Intentionally engaging with cycles of dying, death, and rebirth exercises our muscles of surrender. This increases our capacity to stay present with the fundamental nature of change, uncertainty, and suffering.
“Your non-existence before you were born is the sky in the east. Your death is the western horizon, with you here between. The way leads neither east nor west, but in.”
Rumi
Get in Touch
Still in stages of discovery from my own brush with death, I’m not publicly offering direct services at this time. However, I am connected to a network of trusted practitioners and can provide resources.
Please reach out if you are looking for support and don’t know where to begin.
Thank you!
“This (being with dying) is the work of a village, the work everyone should know how to do. We need to develop the skills of non-dual caregiving, we need to develop skills of healing as non-professional healers.”
Joan Halifax
Background
After early life initiations in loss and grief, Stephen Levine’s “A Year to Live” experiment found me in 2009 and sparked engagement with death as part of a daily rhythm. After a period of self-directed learning from pioneers in the field of conscious dying and family-led deathcare, I studied under Donna Belk‘s Beyond Hospice End-of-Life & Home Funeral Guide program through 2015/16.
Time as a Personal Support Worker deepened my understanding of the physical realities of caregiving, while training with Sarah Kerr through The Centre for Sacred Deathcare expanded my awareness of subtle energy and ritual practices for grief and healing. The Living/Dying Project’s Conscious Living, Conscious Dying program brought things full circle by strengthening my initial draw to “caregiving as non-dual practice”.
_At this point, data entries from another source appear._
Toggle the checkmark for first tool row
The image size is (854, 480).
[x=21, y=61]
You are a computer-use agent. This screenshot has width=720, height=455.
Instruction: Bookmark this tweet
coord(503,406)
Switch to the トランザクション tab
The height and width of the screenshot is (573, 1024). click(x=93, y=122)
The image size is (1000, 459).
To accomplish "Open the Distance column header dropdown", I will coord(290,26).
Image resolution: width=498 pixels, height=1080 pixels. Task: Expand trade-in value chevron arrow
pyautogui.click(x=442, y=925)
Studying the principles of transpersonal therapy and engaging consistently in various types of journey work has allowed me to explore states of consciousness that encourage acceptance, presence, and a sense of connection beyond individual identity. I’ve encountered insights about impermanence, fear, and the continuity of meaning, which have softened anxiety related to the ending of life in this body. These approaches haven’t rendered me invincible or entirely fearless, but they have helped to cultivate emotional resilience and develop a more compassionate, grounded relationship with my own mortality.
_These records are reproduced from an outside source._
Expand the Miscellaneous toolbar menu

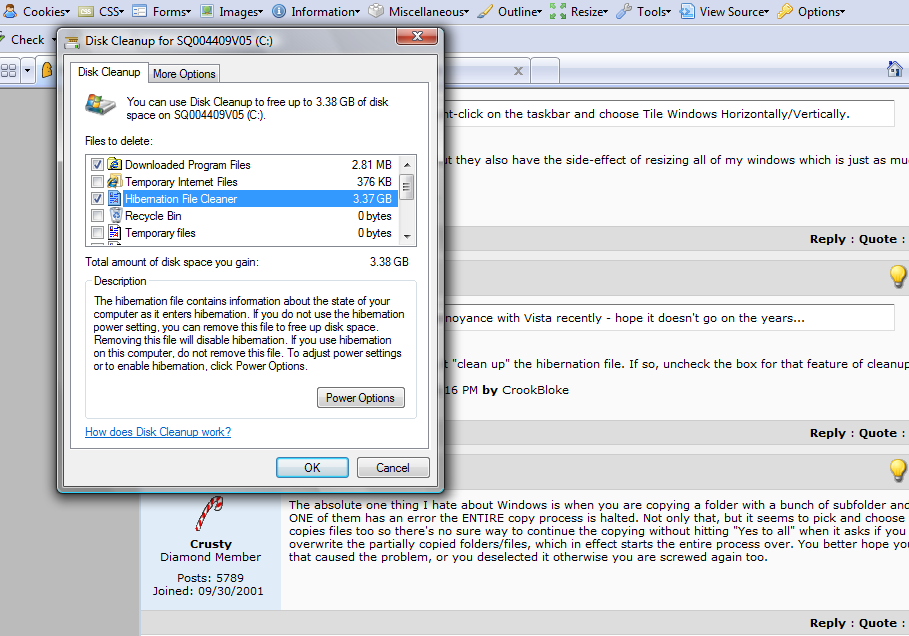point(418,12)
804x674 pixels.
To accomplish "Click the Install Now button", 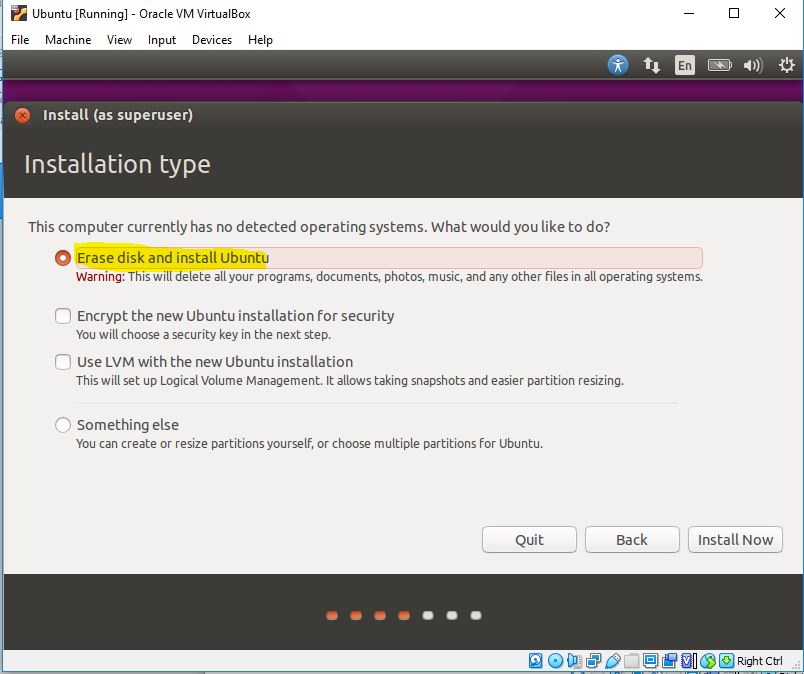I will point(735,539).
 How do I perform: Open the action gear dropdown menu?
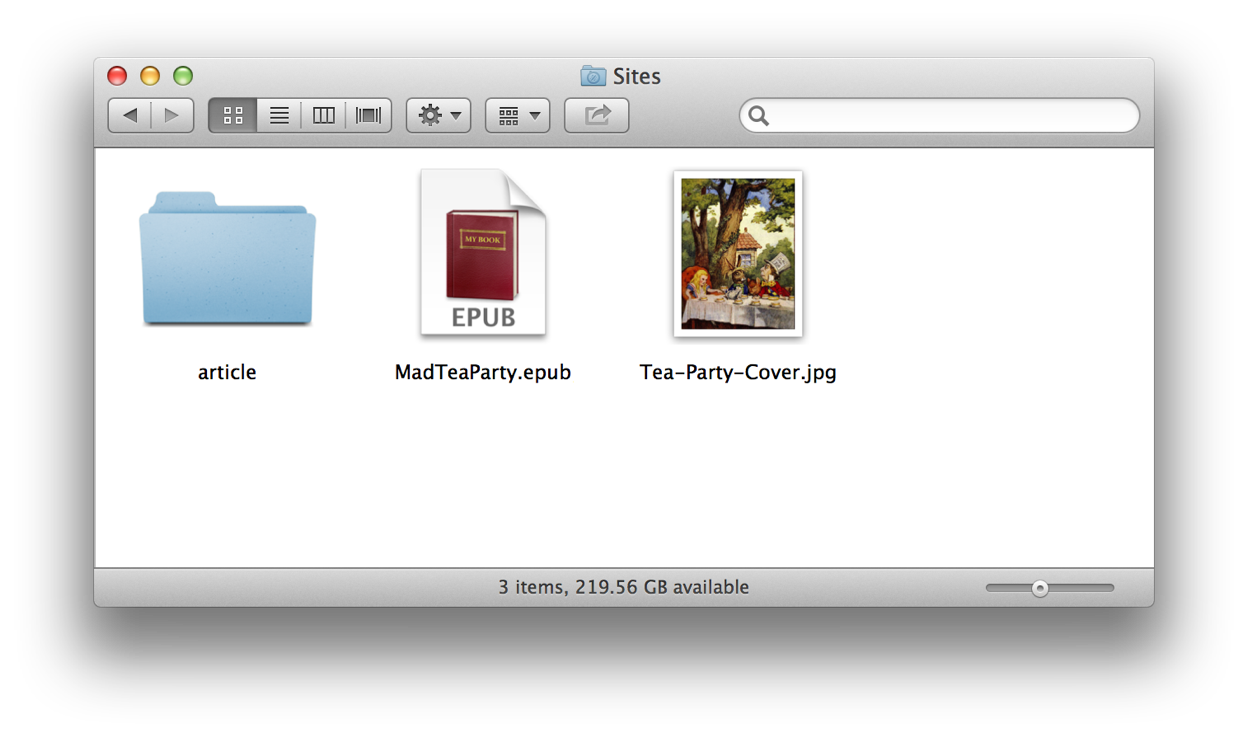437,115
My work draws on all this along with skills honed through careers in customer service, event coordination, and university academic counselling, as well as personal experience in parental caregiving and supporting my partner through a career in funeral transfer services. Since 2019, I’ve been actively involved with Community Deathcare Ottawa, providing administrative and event support, building relationships with local practitioners, and engaging in educational dialogues around death preparation and family-led deathcare.
I believe one of the most compassionate acts we can offer ourselves and one another is to intentionally make space for death.
“There is probably nothing more direct that you and I can do to bring our planet and our society back into balance than deal with our fundamental, unexamined, collective fear of death.”